An exact transcription of every record below is required, with the pictures left out.

──────────────────────────────

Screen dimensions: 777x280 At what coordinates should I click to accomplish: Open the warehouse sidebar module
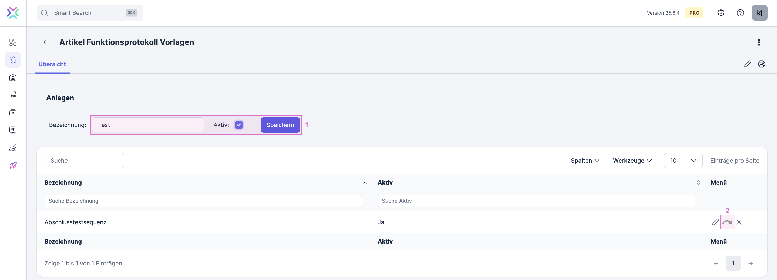click(x=13, y=78)
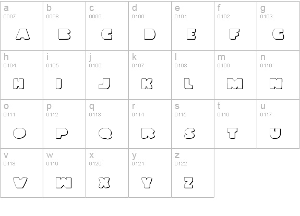Click the lowercase letter label y

coord(134,155)
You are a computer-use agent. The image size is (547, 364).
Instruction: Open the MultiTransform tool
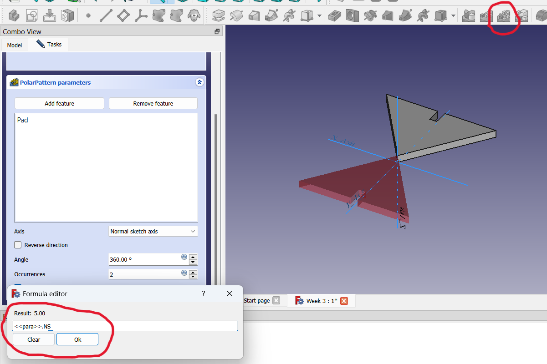tap(522, 16)
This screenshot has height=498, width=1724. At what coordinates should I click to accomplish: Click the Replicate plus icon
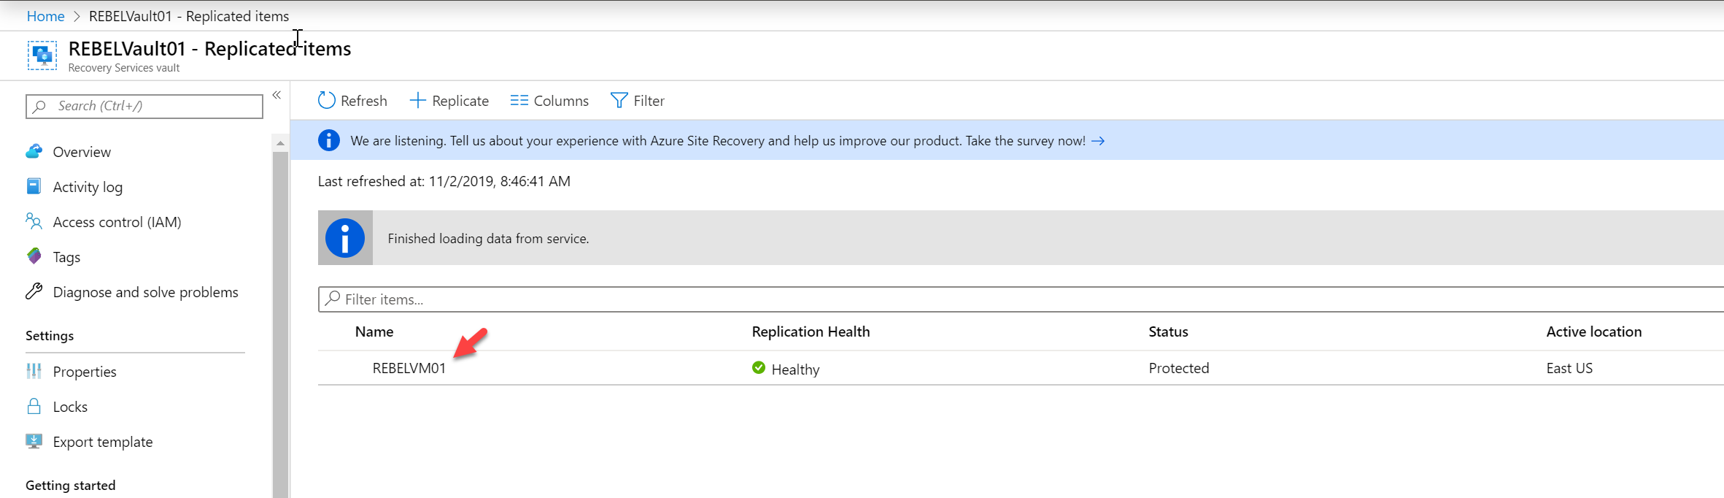pos(417,100)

──────────────────────────────

### [THE ANSWER]
Screen dimensions: 777x280 At what coordinates should I click to accomplish: Open the warehouse sidebar module
click(x=13, y=78)
Click the lowercase letter label y

coord(134,155)
You are a computer-use agent. The image size is (547, 364).
Instruction: Open the MultiTransform tool
tap(522, 16)
This screenshot has height=498, width=1724. At what coordinates should I click to accomplish: Click the Replicate plus icon
pos(417,100)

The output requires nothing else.